Directive
In the defamation judgment below, why does the judge say the parties must be heard before orders are entered? Answer in one to three sentences.

HER HONOUR: These are proceedings for defamation commenced by Mouhammad Tabbaa against TCN Channel Nine Pty Ltd arising out of the broadcast of a programme on 60 Minutes. This judgment determines the defendant's objections maintained at the first listing of the proceedings in respect of an amended statement of claim filed on 5 June 2015.
The 60 Minutes programme was broadcast under the headline "Forced marriage: an extraordinary story of kidnap, survival, escape and hiding". The story featured allegations made by the plaintiff's daughter that, at the age of 13, she was in effect tricked by her parents into leaving Australia, ostensibly to go on holiday to Egypt with her eldest brother. The daughter alleges that after a week in Egypt, her brother took her to Jordan to meet up with her father, from whom her mother had been separated for some time. Her father took her to Syria where she was forced to remain against her will, living with relatives there. The story reported that, with assistance from the British Embassy, she was able upon turning 18 to escape from her relatives in Syria and return to Australia.
There is no objection to a number of the imputations pleaded by the plaintiff. As to the objections taken, the parties did not specify whether the Court was asked to determine those matters by way of separate question in the proceedings. It will be necessary to hear the parties on that issue before entering orders.
The first objection is to imputation (f):
That the plaintiff beat his daughter with hands and belt at her aunt's house in Jordan whilst her aunt watched.

Extracted records
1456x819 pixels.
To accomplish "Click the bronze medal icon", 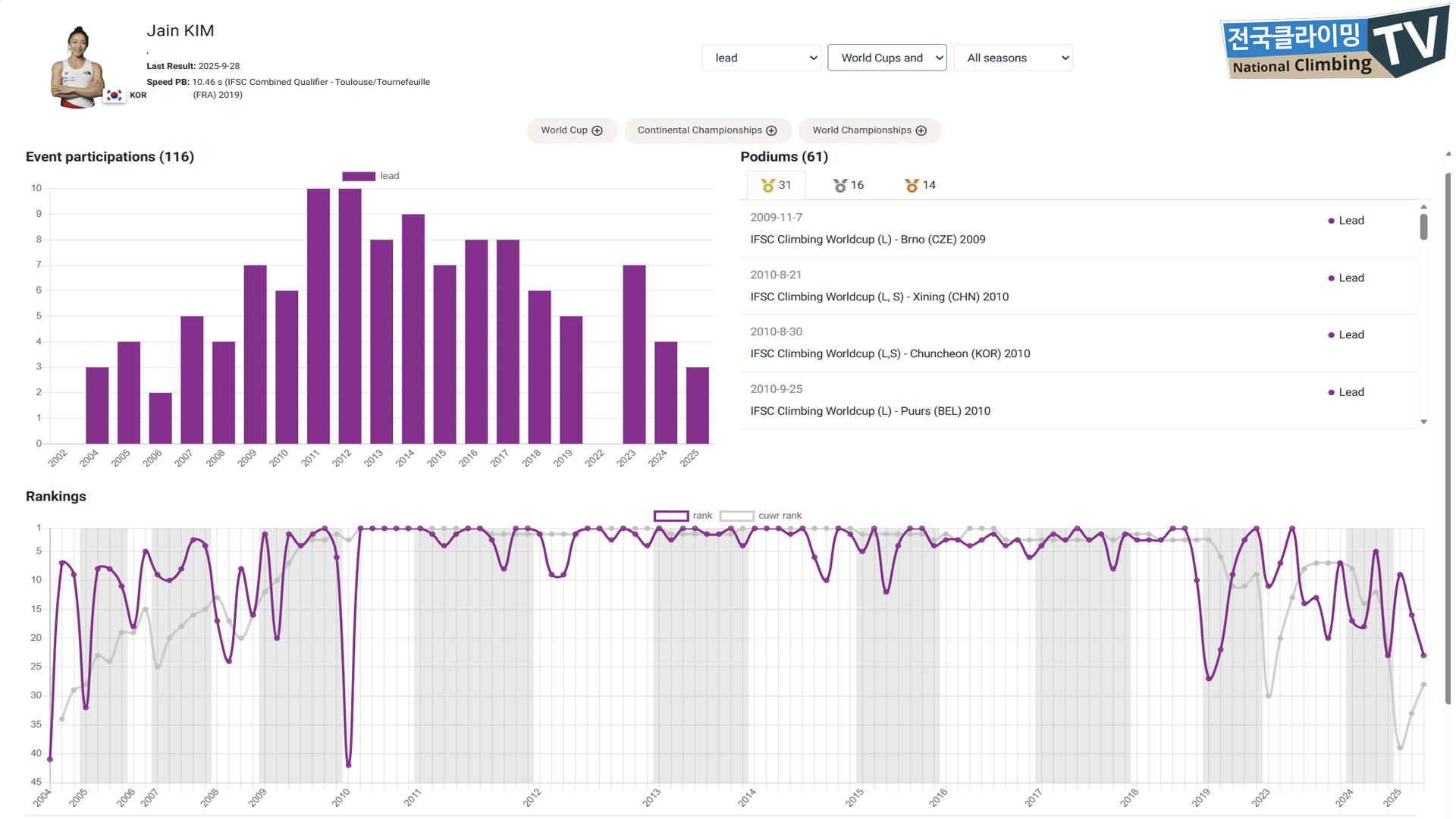I will click(x=912, y=185).
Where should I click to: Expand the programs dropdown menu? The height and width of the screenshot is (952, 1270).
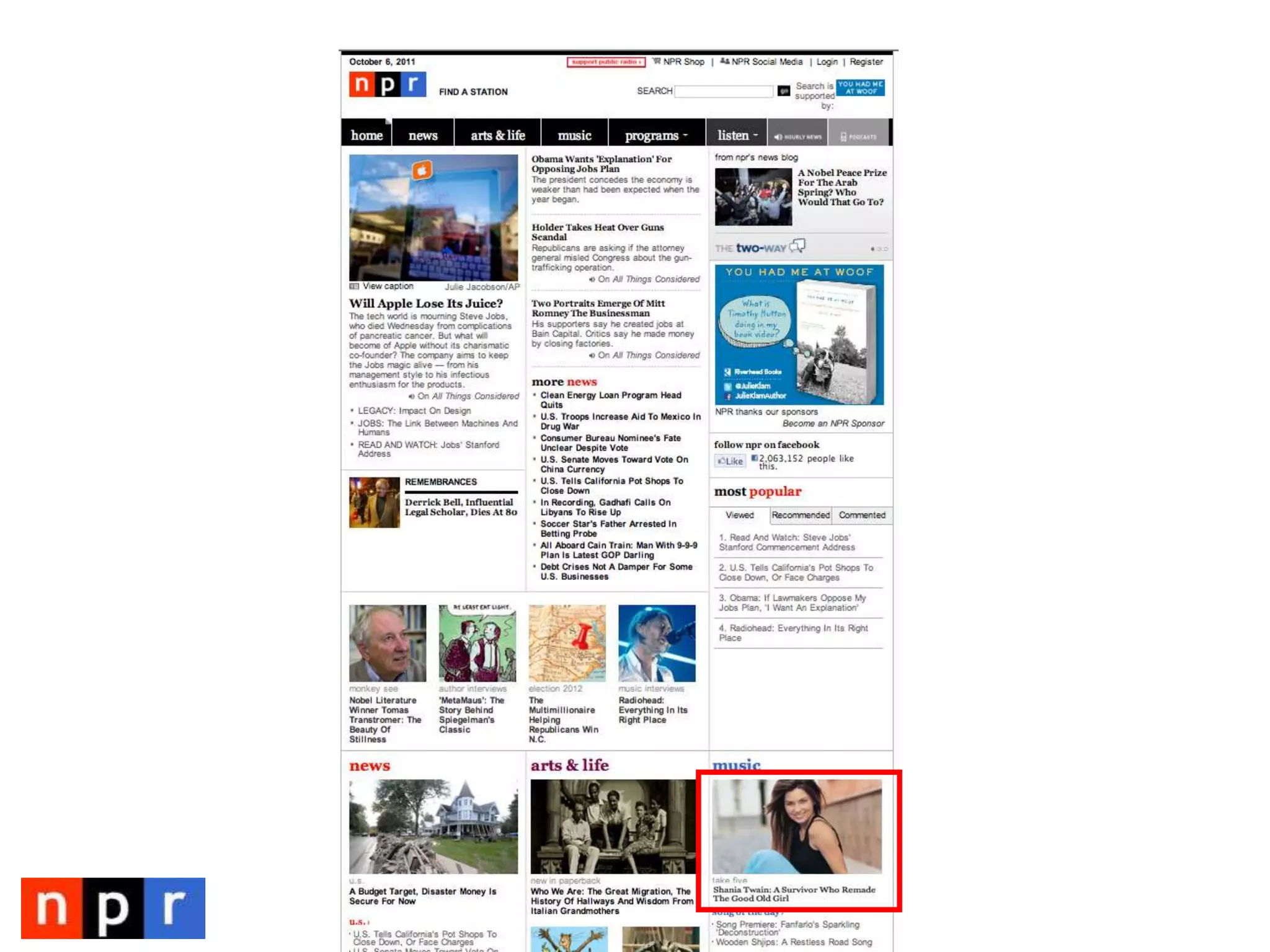(656, 135)
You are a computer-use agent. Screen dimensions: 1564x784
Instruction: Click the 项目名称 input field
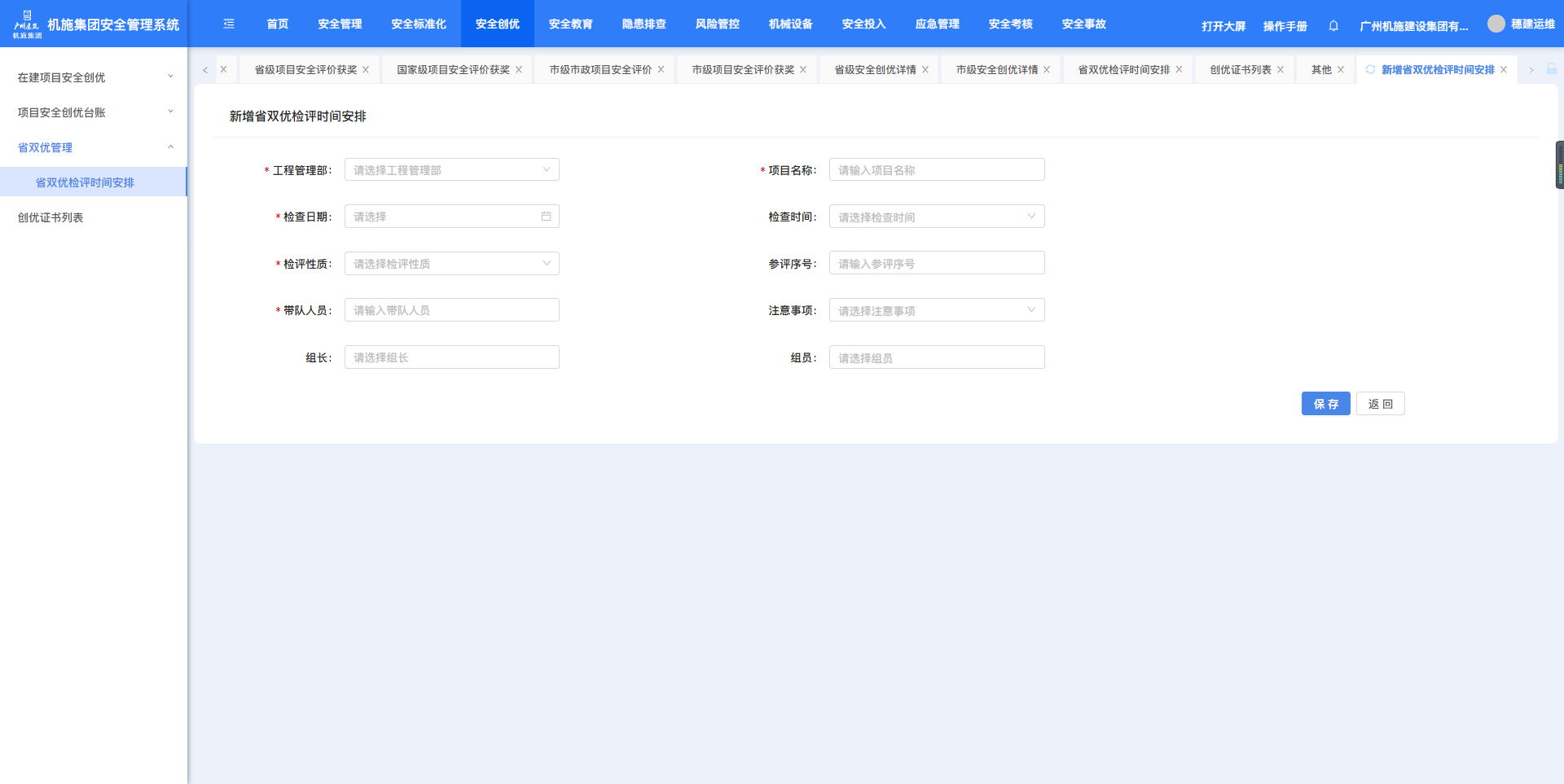pyautogui.click(x=936, y=170)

Output below
When raising their objections, the parties did not say whether they were asking the Court to decide those matters as a separate question in the proceedings. The judge therefore needs to hear from them on that point before entering orders.